__What the exercise asks__. Rewrite the stretch from the line containing "Task: Open search filter options icon" through the line containing "click(892, 312)", changing "heart icon" to "heart button" and leaving everything else the same.

** Start of Material for this exercise **

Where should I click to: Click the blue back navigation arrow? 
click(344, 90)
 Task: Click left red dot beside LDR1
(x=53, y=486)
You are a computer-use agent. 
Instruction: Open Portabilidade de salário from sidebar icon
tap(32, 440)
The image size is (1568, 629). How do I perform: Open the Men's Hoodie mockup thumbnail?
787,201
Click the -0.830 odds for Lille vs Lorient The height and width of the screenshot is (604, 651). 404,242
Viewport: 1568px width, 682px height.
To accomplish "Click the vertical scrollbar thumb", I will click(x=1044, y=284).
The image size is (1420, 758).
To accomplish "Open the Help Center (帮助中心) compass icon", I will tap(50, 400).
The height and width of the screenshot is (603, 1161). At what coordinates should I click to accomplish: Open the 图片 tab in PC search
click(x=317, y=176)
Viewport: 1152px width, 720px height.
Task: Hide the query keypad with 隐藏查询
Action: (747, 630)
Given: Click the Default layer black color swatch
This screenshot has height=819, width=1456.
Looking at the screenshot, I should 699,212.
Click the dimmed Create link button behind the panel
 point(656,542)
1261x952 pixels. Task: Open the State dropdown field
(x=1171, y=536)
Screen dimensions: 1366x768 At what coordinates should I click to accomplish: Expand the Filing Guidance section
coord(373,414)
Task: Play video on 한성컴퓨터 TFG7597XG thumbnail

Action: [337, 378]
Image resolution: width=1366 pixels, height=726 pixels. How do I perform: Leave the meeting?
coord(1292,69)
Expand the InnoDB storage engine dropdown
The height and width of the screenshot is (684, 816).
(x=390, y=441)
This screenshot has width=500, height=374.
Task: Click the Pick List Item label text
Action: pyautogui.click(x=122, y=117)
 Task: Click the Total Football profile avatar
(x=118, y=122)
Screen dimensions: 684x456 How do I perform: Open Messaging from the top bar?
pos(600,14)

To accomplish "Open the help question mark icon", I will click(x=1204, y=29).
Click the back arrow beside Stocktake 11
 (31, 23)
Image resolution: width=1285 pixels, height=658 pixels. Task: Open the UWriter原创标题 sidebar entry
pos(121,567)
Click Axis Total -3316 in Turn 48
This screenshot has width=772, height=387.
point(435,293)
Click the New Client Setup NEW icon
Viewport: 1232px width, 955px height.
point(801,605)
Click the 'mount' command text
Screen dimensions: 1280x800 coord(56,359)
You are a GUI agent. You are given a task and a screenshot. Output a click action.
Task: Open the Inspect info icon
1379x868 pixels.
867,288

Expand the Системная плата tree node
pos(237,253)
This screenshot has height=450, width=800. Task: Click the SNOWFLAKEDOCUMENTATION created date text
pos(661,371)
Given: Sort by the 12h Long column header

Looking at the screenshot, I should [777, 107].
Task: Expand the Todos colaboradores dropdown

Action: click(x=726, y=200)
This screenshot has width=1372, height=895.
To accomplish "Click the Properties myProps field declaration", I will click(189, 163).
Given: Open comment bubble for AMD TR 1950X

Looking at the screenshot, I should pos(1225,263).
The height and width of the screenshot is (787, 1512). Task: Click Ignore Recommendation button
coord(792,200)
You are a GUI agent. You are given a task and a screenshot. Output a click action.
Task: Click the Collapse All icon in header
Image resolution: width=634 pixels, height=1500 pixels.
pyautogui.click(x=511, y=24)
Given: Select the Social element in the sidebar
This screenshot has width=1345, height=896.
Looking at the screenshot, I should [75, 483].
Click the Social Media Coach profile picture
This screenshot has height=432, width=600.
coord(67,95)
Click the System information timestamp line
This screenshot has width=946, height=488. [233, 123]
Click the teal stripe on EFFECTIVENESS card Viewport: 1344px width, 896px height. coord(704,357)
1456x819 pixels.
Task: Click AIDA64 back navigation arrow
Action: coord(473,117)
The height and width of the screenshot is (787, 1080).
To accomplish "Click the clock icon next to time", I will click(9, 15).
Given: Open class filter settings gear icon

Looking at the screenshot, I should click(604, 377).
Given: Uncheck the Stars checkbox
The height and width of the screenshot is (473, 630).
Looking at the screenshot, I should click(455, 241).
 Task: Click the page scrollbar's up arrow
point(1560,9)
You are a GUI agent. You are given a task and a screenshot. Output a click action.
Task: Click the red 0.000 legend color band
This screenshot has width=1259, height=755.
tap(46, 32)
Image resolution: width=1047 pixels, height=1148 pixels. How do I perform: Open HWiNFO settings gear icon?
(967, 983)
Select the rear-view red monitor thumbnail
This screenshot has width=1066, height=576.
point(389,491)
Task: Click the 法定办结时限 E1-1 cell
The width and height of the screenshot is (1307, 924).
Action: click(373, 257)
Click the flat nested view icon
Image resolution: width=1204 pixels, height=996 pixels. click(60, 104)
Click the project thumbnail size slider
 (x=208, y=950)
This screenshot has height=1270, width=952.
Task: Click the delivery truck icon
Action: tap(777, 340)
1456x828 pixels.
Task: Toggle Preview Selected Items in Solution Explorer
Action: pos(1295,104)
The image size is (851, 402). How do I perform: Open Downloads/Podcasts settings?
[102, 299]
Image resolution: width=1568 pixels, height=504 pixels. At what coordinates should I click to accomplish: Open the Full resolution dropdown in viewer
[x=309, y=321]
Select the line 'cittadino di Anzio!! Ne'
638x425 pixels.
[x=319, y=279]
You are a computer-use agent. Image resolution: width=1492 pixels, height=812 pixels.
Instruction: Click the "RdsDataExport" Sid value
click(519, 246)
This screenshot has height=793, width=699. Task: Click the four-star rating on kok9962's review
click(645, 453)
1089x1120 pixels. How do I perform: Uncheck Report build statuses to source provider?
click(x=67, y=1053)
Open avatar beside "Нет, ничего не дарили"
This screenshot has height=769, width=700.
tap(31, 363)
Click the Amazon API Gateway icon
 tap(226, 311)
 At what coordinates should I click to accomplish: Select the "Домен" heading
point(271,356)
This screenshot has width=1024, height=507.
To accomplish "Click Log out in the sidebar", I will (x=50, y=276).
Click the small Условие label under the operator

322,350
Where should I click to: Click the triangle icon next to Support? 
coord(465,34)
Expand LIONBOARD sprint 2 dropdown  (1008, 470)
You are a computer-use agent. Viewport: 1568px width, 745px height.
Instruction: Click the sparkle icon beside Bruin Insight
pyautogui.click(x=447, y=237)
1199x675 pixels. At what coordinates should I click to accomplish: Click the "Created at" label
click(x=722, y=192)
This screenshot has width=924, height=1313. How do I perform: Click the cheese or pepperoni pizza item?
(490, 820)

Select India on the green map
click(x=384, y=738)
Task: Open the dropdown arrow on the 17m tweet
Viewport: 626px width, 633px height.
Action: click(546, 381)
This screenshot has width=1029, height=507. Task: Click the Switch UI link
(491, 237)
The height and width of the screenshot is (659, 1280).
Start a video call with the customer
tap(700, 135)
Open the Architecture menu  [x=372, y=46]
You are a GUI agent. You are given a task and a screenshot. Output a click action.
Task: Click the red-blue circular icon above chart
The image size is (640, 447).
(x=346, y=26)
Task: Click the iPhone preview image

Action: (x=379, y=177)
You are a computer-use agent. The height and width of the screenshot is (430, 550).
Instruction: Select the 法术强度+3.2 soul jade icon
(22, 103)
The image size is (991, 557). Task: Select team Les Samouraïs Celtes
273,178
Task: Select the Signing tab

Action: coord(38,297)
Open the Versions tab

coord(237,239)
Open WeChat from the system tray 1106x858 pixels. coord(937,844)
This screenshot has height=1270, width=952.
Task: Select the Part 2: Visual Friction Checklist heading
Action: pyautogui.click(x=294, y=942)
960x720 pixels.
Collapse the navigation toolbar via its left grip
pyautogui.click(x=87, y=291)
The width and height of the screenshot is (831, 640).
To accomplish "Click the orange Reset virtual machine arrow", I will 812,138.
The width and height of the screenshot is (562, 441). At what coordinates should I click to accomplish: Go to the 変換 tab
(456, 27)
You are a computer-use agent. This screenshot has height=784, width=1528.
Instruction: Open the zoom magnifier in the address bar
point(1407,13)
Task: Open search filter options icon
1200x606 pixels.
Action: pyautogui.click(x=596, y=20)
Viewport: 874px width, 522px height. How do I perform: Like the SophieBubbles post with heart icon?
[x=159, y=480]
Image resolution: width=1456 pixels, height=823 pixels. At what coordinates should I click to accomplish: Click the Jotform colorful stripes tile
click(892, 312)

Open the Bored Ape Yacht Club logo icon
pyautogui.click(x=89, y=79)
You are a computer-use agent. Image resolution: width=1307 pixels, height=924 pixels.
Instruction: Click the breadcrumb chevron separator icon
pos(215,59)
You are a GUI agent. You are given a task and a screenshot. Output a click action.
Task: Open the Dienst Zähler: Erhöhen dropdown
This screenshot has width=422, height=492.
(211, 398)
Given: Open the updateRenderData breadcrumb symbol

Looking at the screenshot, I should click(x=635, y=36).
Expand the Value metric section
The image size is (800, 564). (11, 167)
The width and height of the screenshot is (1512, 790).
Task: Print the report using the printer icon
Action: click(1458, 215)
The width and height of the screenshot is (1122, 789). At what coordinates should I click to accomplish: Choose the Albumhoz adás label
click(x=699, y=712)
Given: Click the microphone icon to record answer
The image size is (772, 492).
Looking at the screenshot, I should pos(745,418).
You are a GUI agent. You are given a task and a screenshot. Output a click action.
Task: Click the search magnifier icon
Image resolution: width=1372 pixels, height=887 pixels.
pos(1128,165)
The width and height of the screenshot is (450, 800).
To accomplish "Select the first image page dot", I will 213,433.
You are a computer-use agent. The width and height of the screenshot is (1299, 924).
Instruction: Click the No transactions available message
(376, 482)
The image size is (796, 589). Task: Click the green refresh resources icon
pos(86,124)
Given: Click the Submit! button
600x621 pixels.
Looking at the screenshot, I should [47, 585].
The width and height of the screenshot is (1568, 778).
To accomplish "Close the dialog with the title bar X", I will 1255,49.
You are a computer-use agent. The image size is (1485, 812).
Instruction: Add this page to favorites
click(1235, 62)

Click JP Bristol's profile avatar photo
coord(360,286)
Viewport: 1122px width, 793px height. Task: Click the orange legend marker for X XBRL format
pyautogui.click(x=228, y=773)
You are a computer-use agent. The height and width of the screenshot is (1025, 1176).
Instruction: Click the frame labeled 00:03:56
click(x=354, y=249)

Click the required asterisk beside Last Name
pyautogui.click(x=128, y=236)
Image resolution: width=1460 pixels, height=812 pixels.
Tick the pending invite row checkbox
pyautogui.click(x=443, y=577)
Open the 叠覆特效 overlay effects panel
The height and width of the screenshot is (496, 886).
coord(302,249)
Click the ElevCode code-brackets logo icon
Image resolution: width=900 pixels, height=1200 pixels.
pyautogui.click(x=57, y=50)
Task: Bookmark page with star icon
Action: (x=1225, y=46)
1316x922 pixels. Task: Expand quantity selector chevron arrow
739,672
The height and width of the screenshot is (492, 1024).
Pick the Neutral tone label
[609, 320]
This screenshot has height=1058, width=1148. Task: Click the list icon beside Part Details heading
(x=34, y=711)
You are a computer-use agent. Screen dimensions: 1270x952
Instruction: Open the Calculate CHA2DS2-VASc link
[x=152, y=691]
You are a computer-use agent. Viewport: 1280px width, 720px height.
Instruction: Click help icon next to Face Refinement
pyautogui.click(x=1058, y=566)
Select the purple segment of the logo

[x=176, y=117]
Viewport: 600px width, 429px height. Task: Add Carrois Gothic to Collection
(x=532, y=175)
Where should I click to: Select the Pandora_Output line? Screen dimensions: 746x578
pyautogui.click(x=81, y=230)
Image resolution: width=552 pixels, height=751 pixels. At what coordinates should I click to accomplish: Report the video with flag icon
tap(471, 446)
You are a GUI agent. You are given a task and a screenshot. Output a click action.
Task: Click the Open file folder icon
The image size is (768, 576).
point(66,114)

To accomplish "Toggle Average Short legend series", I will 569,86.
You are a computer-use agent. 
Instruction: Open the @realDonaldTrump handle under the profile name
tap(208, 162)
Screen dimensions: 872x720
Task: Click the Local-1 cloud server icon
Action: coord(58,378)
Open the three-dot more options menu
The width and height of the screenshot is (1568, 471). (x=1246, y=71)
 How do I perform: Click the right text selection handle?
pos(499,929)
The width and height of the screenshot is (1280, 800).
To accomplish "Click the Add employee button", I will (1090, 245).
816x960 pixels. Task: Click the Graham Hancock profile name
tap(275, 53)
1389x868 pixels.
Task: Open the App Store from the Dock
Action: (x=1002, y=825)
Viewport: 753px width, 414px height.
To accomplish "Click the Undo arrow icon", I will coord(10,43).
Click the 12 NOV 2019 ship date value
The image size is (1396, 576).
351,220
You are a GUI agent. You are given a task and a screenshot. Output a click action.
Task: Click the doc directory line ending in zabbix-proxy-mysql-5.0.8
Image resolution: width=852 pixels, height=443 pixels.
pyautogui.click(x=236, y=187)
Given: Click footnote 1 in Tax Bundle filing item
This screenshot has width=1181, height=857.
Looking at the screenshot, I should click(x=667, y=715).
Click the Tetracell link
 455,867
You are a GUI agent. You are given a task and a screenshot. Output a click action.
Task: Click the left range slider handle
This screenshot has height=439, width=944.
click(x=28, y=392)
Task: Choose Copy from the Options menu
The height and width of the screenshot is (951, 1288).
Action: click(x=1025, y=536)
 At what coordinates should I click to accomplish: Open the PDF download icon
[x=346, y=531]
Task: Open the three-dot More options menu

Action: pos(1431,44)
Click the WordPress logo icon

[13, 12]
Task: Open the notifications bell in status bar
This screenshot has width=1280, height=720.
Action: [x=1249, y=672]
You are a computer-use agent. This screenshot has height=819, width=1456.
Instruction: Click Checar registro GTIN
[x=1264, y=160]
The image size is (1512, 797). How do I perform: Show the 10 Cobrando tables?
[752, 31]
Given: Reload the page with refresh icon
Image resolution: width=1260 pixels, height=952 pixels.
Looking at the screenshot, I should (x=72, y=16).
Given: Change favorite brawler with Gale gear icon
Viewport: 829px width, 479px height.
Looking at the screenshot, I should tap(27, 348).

** End of Material for this exercise **

__Exercise solution__.
Task: Open search filter options icon
1200x606 pixels.
Action: pyautogui.click(x=596, y=20)
Viewport: 874px width, 522px height. How do I perform: Like the SophieBubbles post with heart button?
[x=159, y=480]
Image resolution: width=1456 pixels, height=823 pixels. At what coordinates should I click to accomplish: Click the Jotform colorful stripes tile
click(892, 312)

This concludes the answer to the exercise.